Task =
Convert the lines below into a JSON list of strings, one string per line, skipping any blank lines.

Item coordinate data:
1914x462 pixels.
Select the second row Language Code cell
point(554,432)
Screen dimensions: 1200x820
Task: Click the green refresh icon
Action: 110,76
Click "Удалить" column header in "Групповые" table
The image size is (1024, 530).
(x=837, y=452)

Solution for this task =
[
  "1914x462 pixels.",
  "Select the second row Language Code cell",
  "point(554,432)",
  "Screen dimensions: 1200x820",
  "Task: Click the green refresh icon",
  "Action: 110,76",
  "Click \"Удалить\" column header in \"Групповые\" table",
  "The image size is (1024, 530).",
  "(x=837, y=452)"
]